*Exercise prompt*:
Quote every line of the entries below verbatim, omitting the pictures.

Collected data:
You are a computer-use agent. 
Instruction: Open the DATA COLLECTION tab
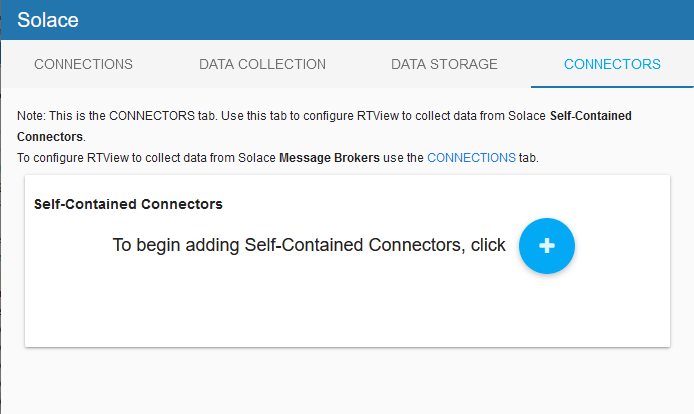click(262, 64)
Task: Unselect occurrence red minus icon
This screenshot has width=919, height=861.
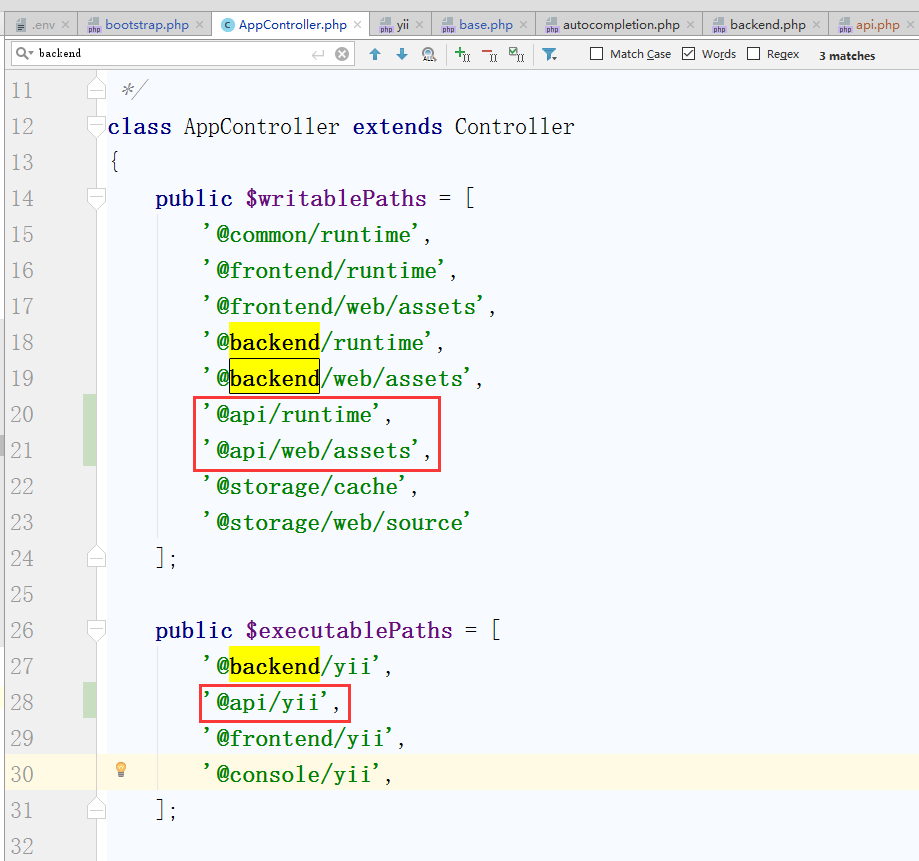Action: click(489, 54)
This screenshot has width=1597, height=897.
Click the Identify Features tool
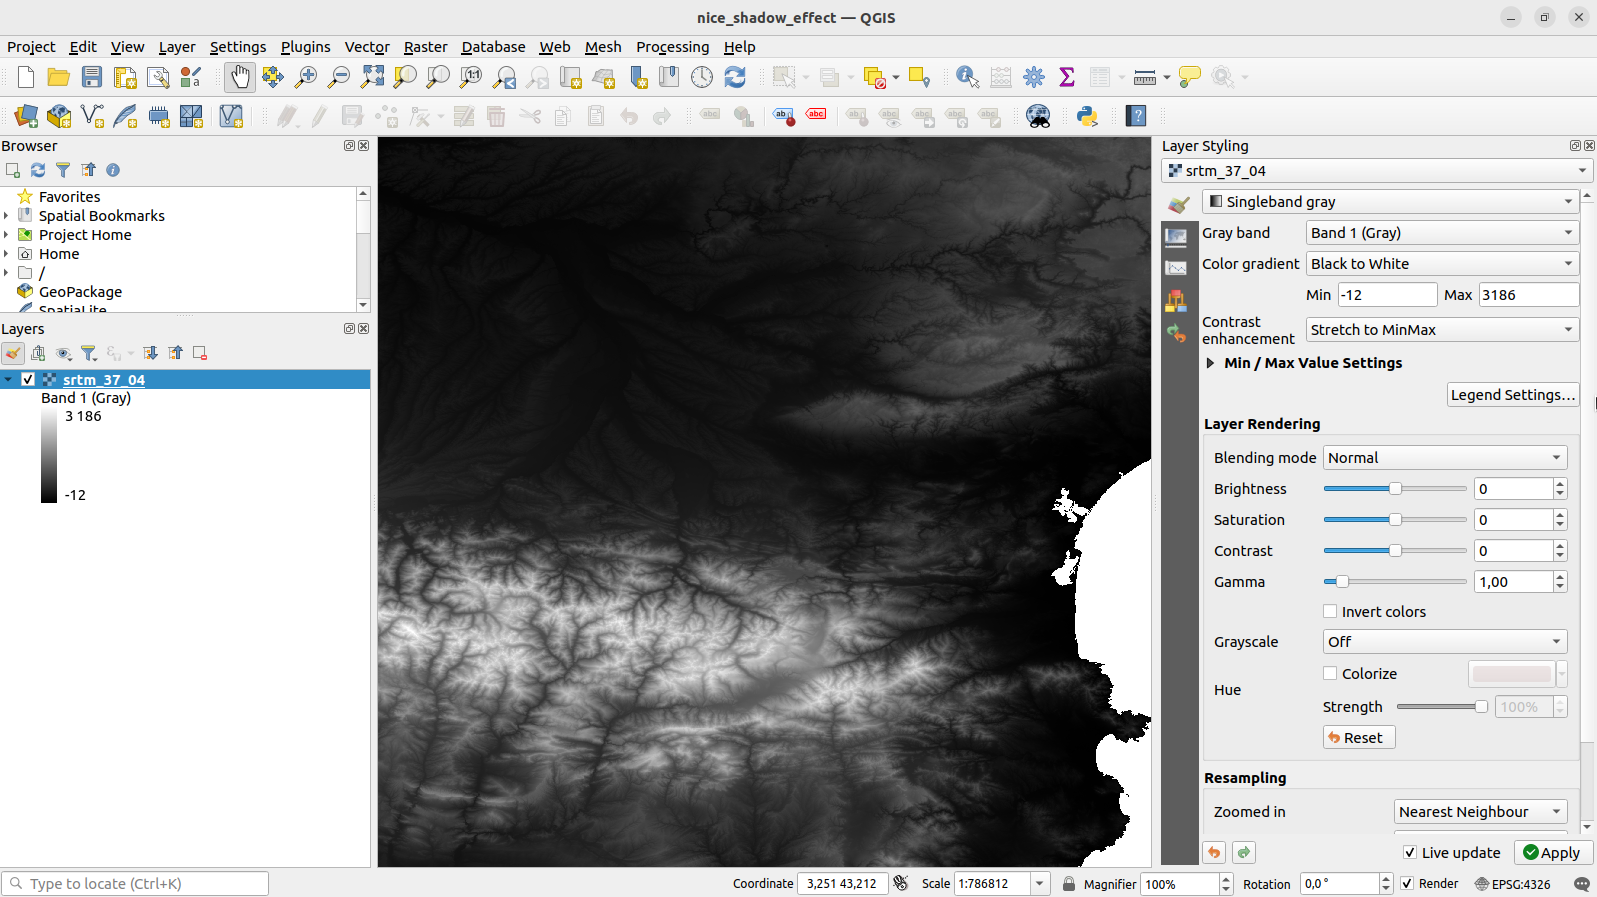[x=966, y=77]
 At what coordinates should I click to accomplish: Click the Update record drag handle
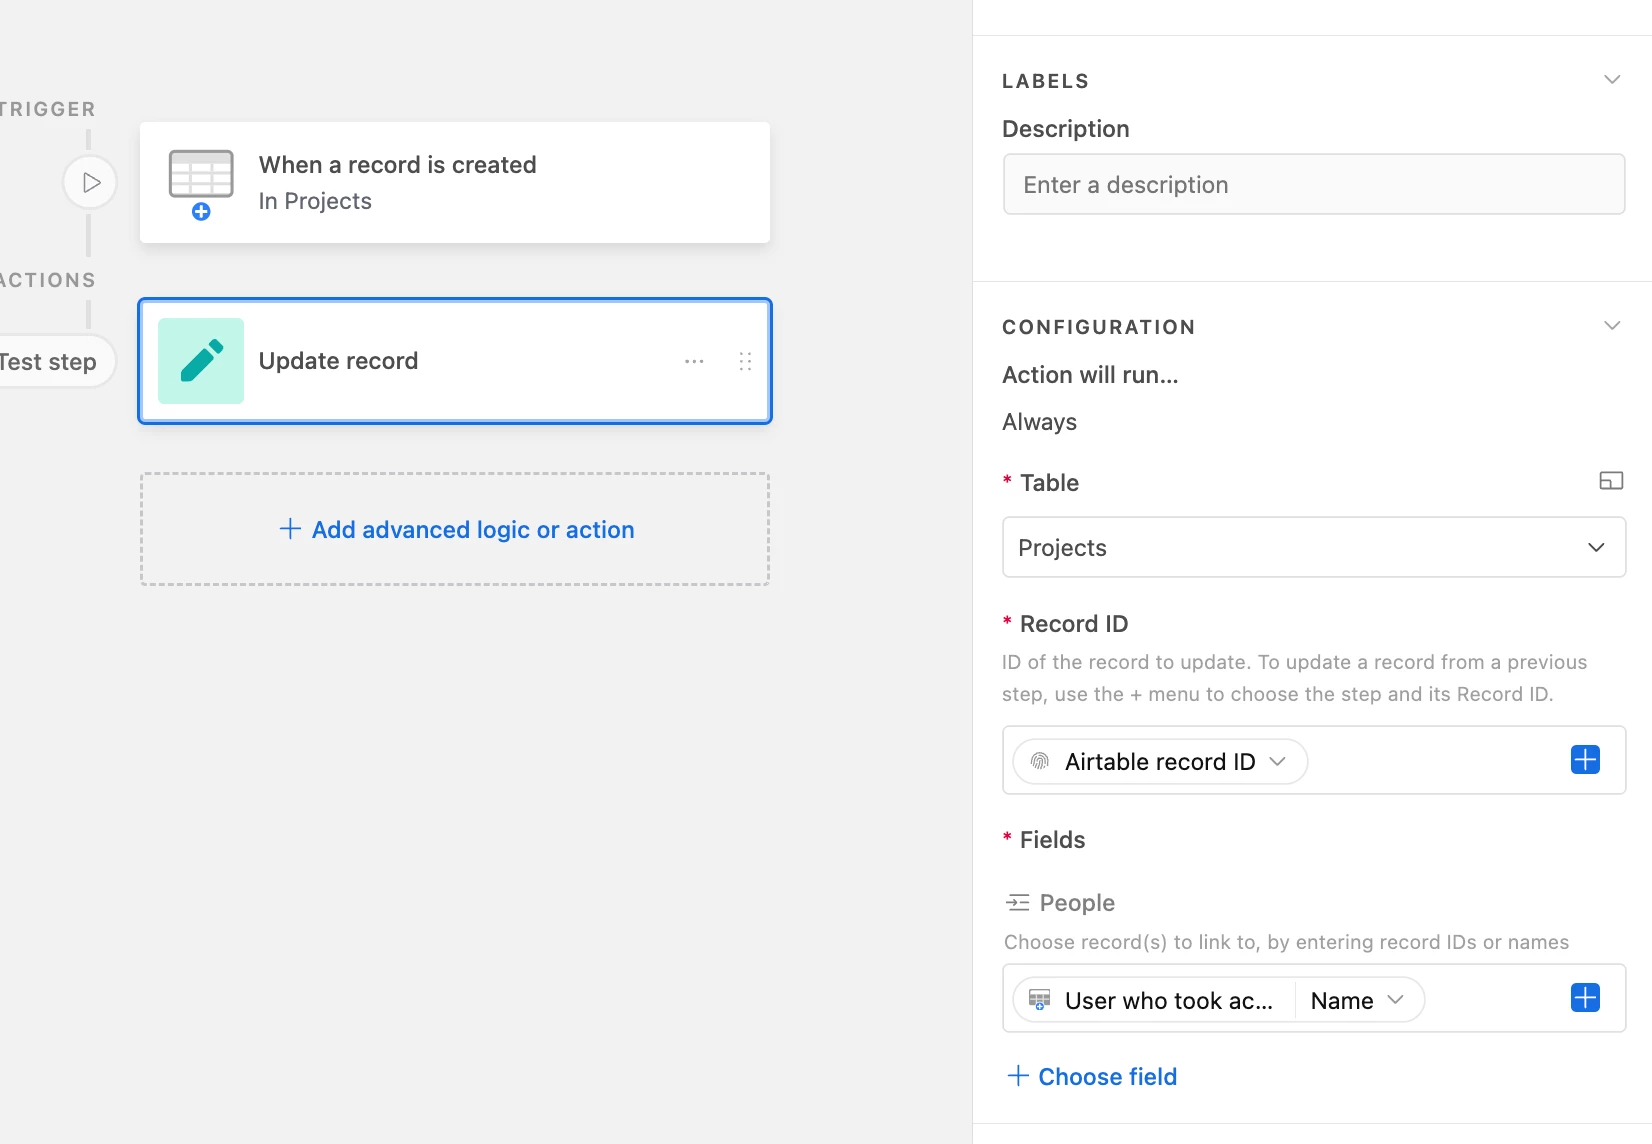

*Finished task*:
You are a computer-use agent. 
Instruction: Open the DATA COLLECTION tab
click(262, 64)
Task: Unselect occurrence red minus icon
This screenshot has width=919, height=861.
Action: click(489, 54)
This screenshot has width=1597, height=897.
Click the Identify Features tool
[x=966, y=77]
 At what coordinates should I click to accomplish: Click the Update record drag handle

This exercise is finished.